[Opening DOCUMENT SEGMENT section]

Introducing infants to peanuts can help prevent allergy later, study finds

Regularly feeding peanuts to children from infancy to age five reduced the rate of peanut allergy in their teenage years by 71%, according to a new study.

Published this week in the journal NEJM Evidence, the study found that early, consistent peanut consumption provided “lasting tolerance” to peanuts, even if the participants stopped eating them later.

This study extends a previous randomized, controlled trial where one group of participants consumed peanuts regularly from infancy to age five, while the other group avoided them.

The initial trial revealed that early peanut introduction “significantly decreased” the prevalence of peanut allergy among children at high risk, reducing their risk by 81% at age five.

Researchers followed up with participants when they were aged six to 12 or older. They found that those who consumed peanuts early on had a 71% lower risk of developing a peanut allergy in adolescence compared to those who avoided peanuts.

[Closing DOCUMENT SEGMENT section]

→ PARTS OF THE EXERCISE:
1. In the peanut allergy article, why is the tolerance from early peanut consumption called "lasting"? Answer in one to three sentences.
2. List each distinct figure that the peanut allergy article writes in numerals.
3. Resume the article on introducing infants to peanuts, starting after its final sentence.
The records that follow have no connection to the article on peanut allergy.

[Opening INFORMATION SHOWN section]

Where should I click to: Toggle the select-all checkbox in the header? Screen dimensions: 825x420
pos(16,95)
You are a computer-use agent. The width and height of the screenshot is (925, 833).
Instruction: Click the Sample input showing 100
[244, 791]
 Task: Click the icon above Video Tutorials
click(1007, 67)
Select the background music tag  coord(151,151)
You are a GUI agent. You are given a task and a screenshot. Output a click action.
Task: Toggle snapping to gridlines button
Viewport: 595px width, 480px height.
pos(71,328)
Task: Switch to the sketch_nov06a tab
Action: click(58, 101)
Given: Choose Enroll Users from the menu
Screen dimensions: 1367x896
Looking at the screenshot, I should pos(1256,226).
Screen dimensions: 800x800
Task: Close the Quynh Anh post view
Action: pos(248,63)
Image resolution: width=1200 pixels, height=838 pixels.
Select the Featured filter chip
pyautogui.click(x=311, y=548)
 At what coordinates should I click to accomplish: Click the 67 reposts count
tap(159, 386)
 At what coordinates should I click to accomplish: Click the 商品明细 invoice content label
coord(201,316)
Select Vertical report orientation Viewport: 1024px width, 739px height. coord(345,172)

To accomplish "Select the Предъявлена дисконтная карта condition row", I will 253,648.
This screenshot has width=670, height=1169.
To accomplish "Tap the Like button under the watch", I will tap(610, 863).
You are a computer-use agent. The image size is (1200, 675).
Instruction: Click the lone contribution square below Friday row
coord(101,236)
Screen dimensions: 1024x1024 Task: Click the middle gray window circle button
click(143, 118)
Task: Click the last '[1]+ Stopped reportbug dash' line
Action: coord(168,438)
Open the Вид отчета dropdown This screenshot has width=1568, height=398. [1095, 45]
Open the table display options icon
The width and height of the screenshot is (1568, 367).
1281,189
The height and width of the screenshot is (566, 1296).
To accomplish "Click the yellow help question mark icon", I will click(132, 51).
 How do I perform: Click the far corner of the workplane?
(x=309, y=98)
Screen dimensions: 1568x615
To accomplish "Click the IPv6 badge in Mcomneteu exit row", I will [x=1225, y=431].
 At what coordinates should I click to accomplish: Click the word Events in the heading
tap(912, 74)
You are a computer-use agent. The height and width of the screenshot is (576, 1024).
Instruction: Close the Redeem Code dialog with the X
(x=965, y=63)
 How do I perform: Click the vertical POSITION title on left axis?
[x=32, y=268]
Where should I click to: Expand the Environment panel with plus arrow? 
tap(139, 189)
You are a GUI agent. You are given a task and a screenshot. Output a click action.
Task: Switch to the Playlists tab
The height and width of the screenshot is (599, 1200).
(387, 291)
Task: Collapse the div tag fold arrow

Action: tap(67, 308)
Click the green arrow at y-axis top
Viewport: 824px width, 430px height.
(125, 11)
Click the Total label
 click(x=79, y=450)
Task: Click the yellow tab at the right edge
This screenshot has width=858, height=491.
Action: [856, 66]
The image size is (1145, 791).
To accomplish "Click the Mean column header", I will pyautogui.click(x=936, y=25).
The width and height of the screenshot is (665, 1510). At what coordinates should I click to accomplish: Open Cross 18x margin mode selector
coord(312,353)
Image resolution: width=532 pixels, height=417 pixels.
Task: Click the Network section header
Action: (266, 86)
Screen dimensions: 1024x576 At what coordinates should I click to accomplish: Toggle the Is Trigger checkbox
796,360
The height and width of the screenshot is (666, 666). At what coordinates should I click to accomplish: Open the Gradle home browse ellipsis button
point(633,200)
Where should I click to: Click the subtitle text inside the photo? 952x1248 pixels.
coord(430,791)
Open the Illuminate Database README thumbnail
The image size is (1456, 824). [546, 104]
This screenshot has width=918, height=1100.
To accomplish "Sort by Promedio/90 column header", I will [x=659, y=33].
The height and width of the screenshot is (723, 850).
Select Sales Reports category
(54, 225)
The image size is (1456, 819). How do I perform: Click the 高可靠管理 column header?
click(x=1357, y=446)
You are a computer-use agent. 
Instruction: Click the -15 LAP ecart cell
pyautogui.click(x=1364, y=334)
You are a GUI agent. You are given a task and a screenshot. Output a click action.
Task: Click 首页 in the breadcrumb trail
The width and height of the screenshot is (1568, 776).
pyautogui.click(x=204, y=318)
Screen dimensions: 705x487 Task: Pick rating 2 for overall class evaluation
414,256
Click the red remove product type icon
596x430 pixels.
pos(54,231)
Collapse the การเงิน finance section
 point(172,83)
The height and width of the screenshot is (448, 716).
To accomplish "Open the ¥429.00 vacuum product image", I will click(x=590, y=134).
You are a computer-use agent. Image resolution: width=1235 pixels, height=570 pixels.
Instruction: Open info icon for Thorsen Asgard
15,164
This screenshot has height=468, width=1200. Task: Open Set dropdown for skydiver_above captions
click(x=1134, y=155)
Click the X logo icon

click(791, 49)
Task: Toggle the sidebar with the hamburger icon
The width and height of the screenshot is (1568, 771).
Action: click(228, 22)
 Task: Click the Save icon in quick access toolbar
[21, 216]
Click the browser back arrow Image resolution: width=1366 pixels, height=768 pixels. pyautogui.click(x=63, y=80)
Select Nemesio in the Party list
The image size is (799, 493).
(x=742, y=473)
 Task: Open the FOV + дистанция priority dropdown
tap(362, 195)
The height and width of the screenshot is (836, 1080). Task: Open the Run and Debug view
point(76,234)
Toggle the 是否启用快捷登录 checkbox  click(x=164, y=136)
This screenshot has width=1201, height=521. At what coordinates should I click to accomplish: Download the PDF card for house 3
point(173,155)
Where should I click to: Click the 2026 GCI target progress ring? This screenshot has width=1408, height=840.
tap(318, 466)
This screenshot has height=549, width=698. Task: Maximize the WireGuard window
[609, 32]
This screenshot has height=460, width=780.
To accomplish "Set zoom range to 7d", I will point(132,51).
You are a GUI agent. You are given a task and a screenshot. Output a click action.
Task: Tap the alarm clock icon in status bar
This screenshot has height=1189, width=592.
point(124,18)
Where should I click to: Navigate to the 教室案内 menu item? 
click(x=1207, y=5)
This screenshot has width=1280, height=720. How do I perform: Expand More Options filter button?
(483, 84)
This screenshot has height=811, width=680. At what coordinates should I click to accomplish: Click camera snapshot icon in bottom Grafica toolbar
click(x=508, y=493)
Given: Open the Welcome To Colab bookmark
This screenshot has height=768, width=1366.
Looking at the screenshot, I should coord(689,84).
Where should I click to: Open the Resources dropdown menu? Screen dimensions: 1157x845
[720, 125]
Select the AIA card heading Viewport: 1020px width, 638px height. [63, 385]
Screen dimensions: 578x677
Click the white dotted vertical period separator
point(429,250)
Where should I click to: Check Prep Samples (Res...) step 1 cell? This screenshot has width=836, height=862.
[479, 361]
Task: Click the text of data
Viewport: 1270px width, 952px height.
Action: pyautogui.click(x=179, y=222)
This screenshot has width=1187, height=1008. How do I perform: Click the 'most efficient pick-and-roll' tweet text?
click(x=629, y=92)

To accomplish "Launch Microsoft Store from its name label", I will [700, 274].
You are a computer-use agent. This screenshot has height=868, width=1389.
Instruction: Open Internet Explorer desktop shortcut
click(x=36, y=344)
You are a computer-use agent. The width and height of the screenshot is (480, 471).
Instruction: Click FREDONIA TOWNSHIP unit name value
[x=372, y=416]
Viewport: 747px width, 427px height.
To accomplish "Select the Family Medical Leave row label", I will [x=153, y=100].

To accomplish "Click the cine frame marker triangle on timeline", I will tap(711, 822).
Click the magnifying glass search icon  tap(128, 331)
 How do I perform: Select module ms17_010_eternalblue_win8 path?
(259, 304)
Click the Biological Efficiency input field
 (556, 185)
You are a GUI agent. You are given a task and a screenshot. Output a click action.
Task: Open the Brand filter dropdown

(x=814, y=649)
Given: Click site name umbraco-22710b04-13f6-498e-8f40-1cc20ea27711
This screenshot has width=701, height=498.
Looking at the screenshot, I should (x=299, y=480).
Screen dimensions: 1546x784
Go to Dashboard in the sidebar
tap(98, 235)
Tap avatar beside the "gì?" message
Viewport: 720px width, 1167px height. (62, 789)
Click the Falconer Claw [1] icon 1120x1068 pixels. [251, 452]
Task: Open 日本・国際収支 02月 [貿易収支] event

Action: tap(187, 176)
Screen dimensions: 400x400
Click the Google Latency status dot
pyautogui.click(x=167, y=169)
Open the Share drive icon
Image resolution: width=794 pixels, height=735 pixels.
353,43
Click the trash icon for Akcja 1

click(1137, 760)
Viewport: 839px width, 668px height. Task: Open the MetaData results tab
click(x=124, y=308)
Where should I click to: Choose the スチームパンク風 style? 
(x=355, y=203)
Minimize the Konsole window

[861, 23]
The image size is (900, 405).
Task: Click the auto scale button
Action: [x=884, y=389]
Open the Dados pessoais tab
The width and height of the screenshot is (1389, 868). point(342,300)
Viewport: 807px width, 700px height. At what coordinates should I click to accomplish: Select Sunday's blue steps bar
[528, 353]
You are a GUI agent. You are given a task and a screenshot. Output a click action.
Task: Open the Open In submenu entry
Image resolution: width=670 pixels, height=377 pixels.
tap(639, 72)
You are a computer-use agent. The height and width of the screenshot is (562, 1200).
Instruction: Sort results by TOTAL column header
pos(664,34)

[Closing INFORMATION SHOWN section]

→ RESPONSES BY TASK:
1. The tolerance is called lasting because early, consistent peanut consumption protected participants against peanut allergy even if they stopped eating peanuts later.

2.
- 71%
- 81%
- 12

3.
“Decades of advice to avoid peanuts has made parents fearful of introducing them at an early age,” said Gideon Lack, lead investigator and professor of pediatric allergy at King’s College London. “The evidence is clear that early introduction of peanut in infancy induces long-term tolerance and protects children from allergy well into adolescence.”

Peanut Allergies on the Rise

Peanuts are a common cause of food allergies. A 2023 study estimated the prevalence of peanut allergy in Europe to be around 1.5%. The allergy can be life-threatening.

“Food allergies are on the rise in the UK, particularly among children,” said Amena Warner, Head of Clinical Services at Allergy UK. She added that the study offers “hope to future generations that the prevalence of peanut allergy can be reduced,” emphasizing the importance of research into the causes of food allergies.

“Peanut allergy can be especially challenging to live with. We know from the many people we support that the fear of having a fatal allergic reaction to peanuts cannot really be understood by those who do not have a food allergy,” Warner said.

Co-lead investigator George Du Toit, also from King’s College London, suggested introducing peanuts as early as four months of age. “The infant needs to be developmentally ready to start weaning, and peanuts should be introduced as a soft pureed paste or as peanut puffs,” he said.

The study was co-funded in part by the US National Institute of Allergy and Infectious Diseases (NIAID).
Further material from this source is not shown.